Um dos símbolos da indústria de saúde no Brasil, o Instituto Butantan prepara uma nova fábrica que representará um avanço adicional no uso de automação industrial avançada.
O diretor de desenvolvimento industrial do instituto, Adriano Alves Ferreira, foi um dos brasileiros presentes da Automation Fair e é um entusiasta do impacto das tecnologias na rotina do Butantan:
“Temos tecnologia em todas as áreas e aspectos de nossa fábrica. Isso é fruto de uma transformação digital que o Butantan vem trabalhando há alguns anos.”
A tecnologia se destaca hoje em três frentes, segundo ele: infraestrutura fabril, controle de processos de forma automática, sistêmica, controlável e rastreável, e ausência de papel.
“O registro dos dados sem qualquer papel reforça a rastreabilidade dos dados, passo que precisamos cumprir como indústria farmacêutica. Temos que ter condições de rastrear os lotes produzidos”, diz.
A nova fábrica, prevista para 2029, é descrita por ele como multipropósito, com capacidade de produzir medicamentos e vacinas. Na planta, será possível desenvolver bancos de vírus e de células para produção de novas vacinas virais e celulares, além de medicamentos.
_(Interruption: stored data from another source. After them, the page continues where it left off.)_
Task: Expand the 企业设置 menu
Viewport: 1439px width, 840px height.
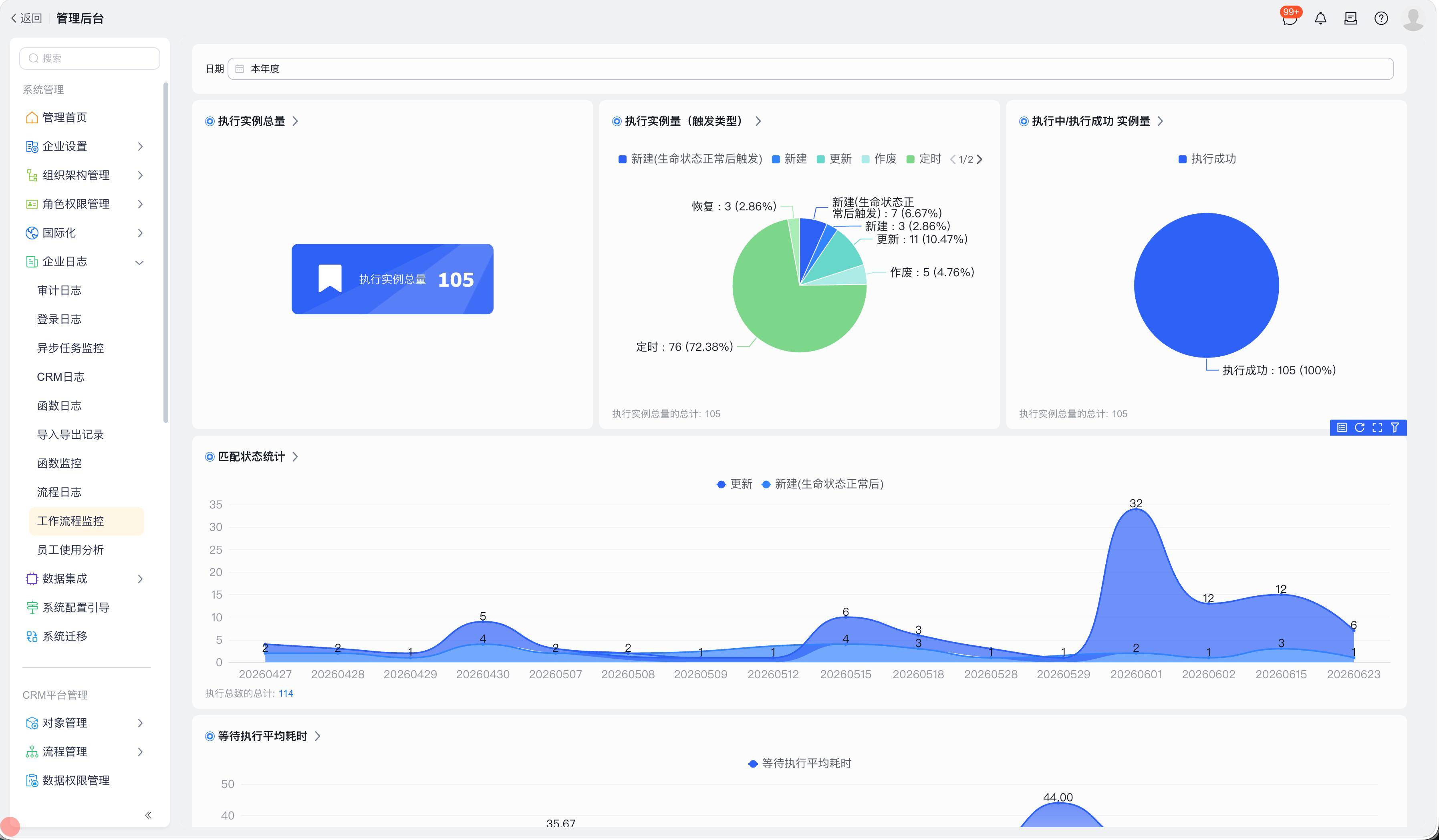Action: coord(86,147)
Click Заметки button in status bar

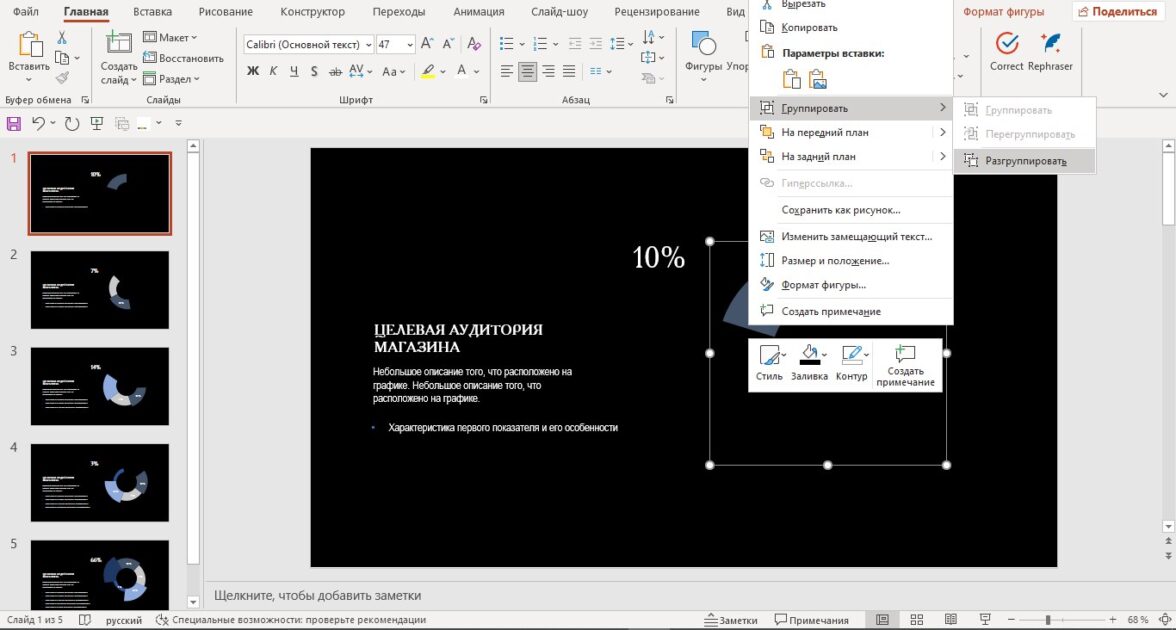click(x=731, y=620)
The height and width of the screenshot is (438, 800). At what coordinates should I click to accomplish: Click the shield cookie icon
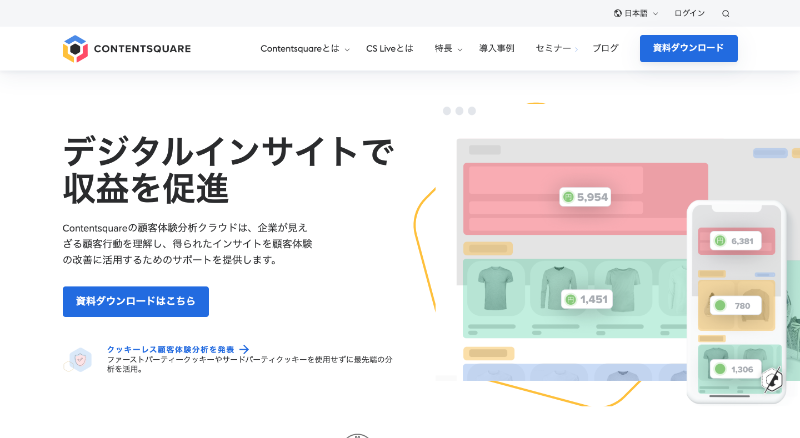(x=80, y=359)
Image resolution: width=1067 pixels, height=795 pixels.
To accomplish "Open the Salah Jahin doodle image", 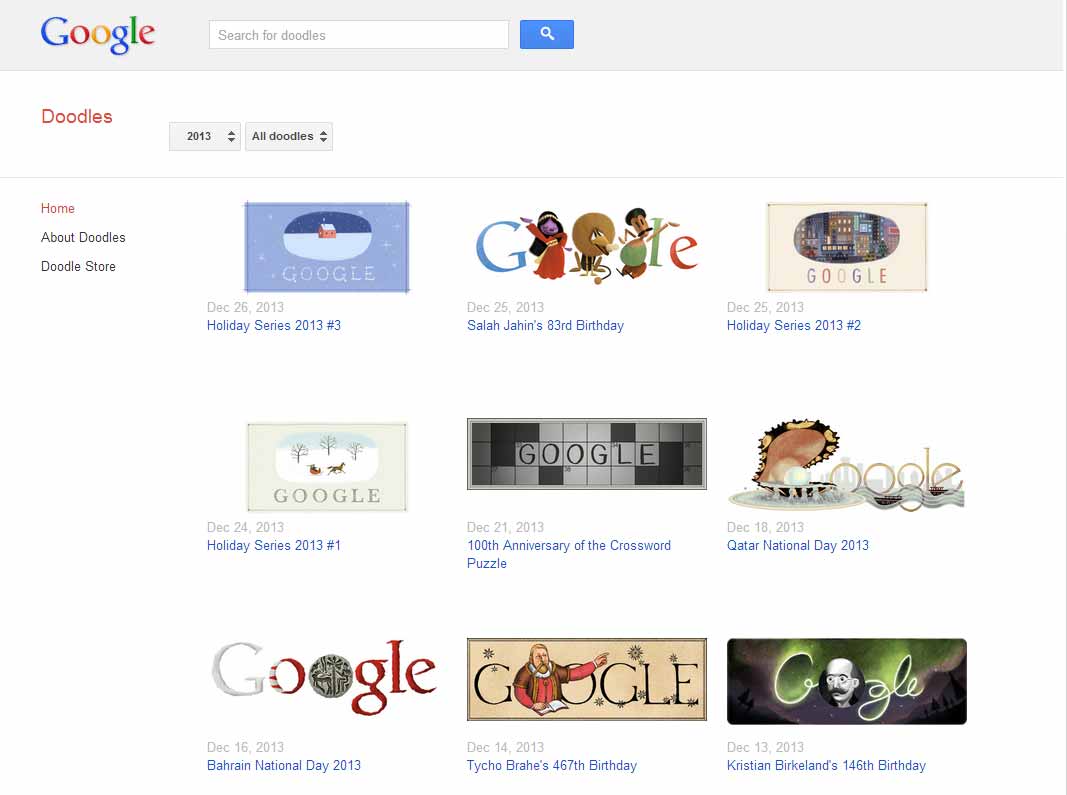I will coord(587,246).
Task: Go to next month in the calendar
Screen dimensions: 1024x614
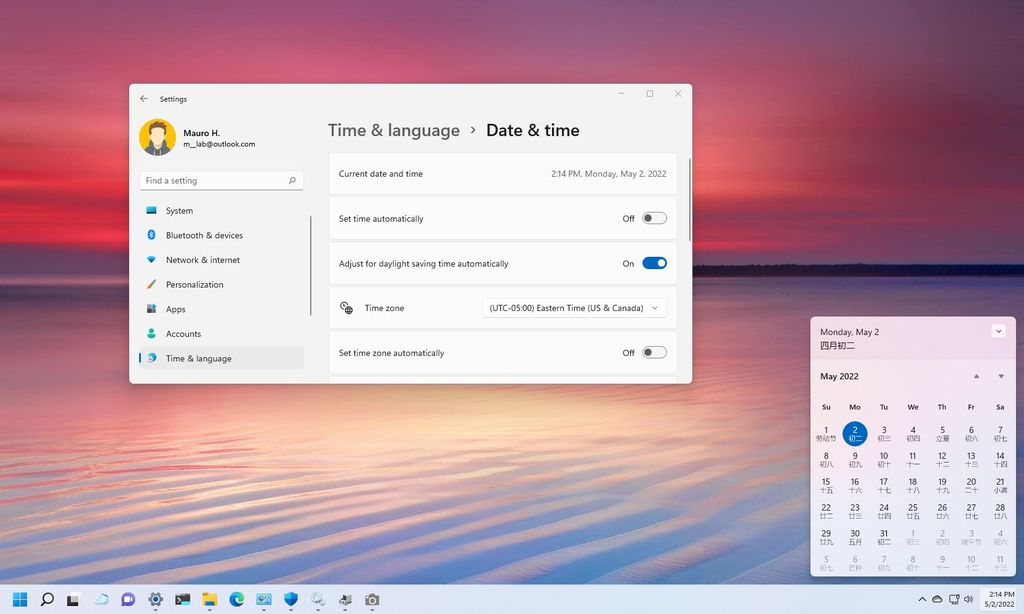Action: tap(1000, 376)
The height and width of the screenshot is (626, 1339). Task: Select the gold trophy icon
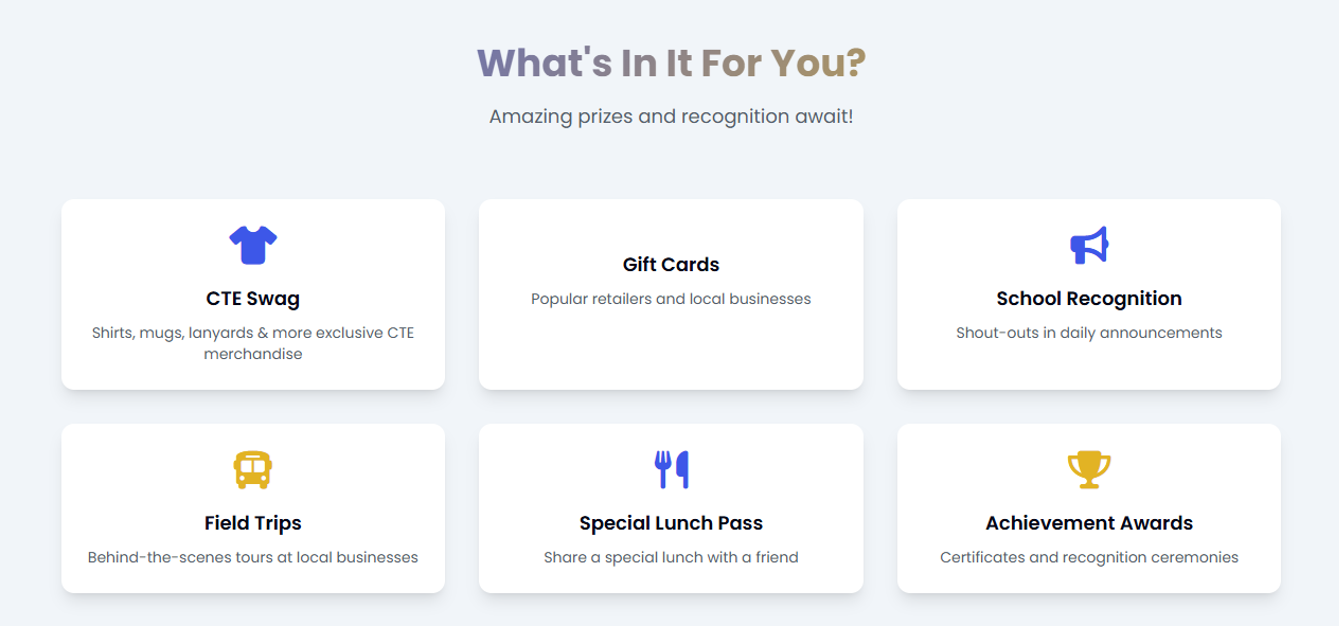click(x=1089, y=469)
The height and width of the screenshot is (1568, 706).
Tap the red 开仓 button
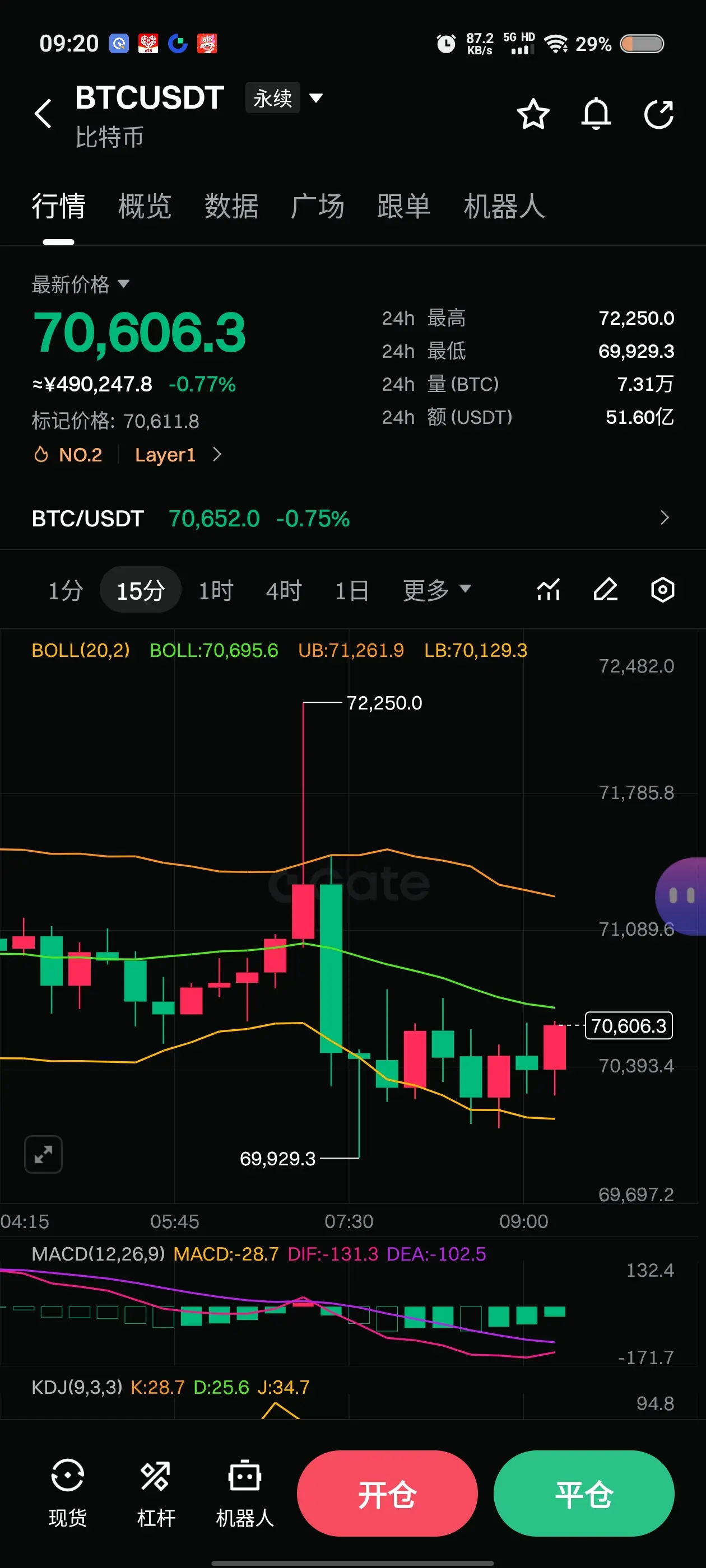coord(387,1493)
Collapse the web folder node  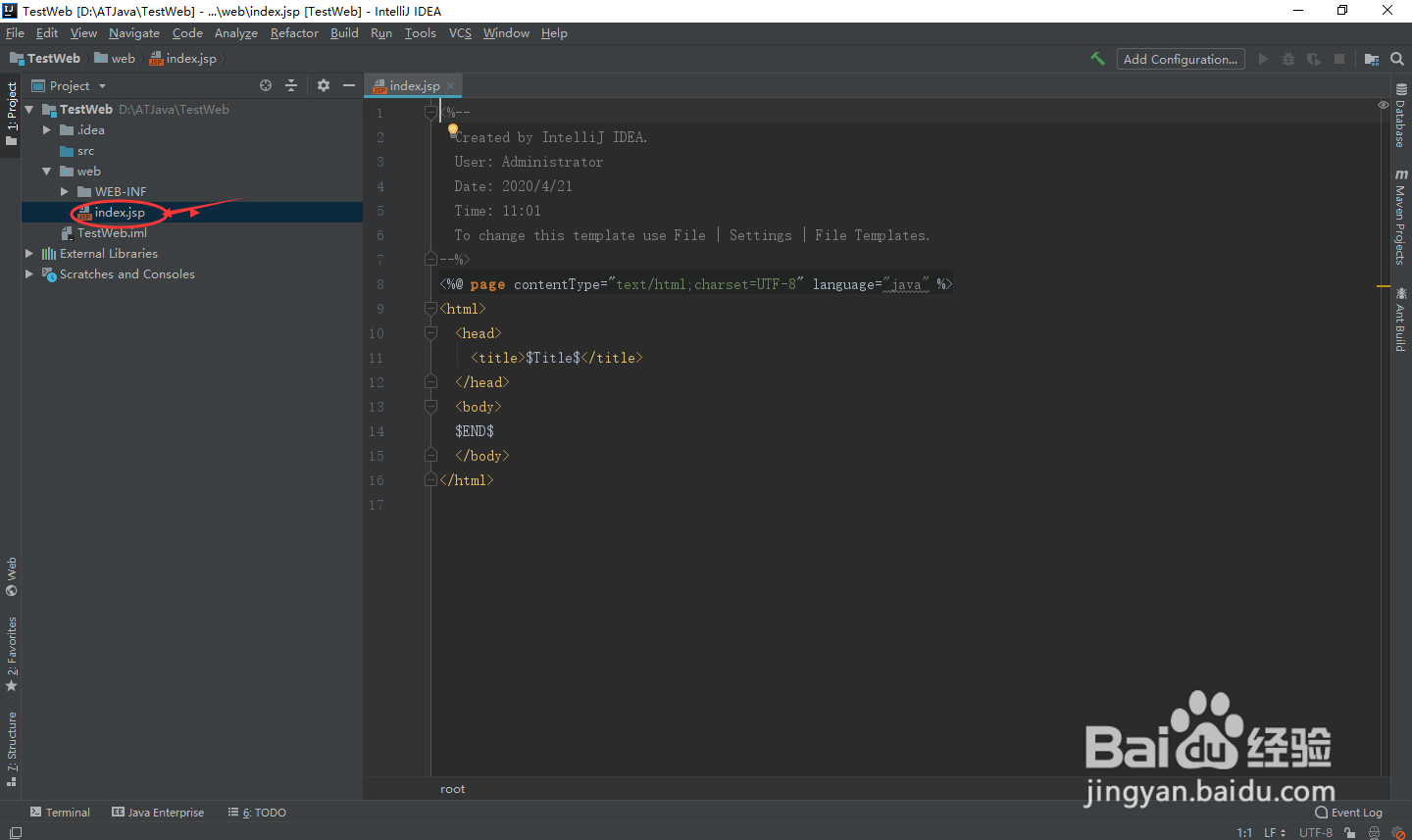coord(46,171)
O projeto recebeu um financiamento de R$ 386 milhões do Banco Nacional de Desenvolvimento Econômico e Social (BNDES).
O objetivo de expandir a produção nacional de itens prioritários para o Sistema Único de Saúde (SUS) e reduzir a dependência do Brasil de insumos, medicamentos, vacinas e outros produtos de saúde estrangeiros.
Na feira de Chicago, Alves Ferreira apresentou os resultados das transformações industriais realizadas nos últimos anos pelo Instituto Butantan e também fez pesquisa de campo para novos projetos à frente.
“Aqui [na feira] conseguimos ver o que tem de melhor no mercado”, diz.
Um dos interesses é por soluções autônomas que permitam conectar três etapas do processo industrial: aquisição de materiais, demanda de mercado e planejamento de produção.
“São três pilares importantes para se manter a eficiência da produção, para que permaneça todo o tempo produzindo”, afirma Ferreira.
No momento, já existe um plano de implementação de novos produtos no portfólio do Butantan nos próximos anos, mas a equipe deve estar de que forma essas novas soluções apresentadas em Chicago podem ser incorporadas nesses planos.
“Um das coisas importantes é levar ao conselho informações para tomarem decisões mais rápidas, baseadas em dados e não em achismos”, afirma o diretor de desenvolvimento industrial do Butantan.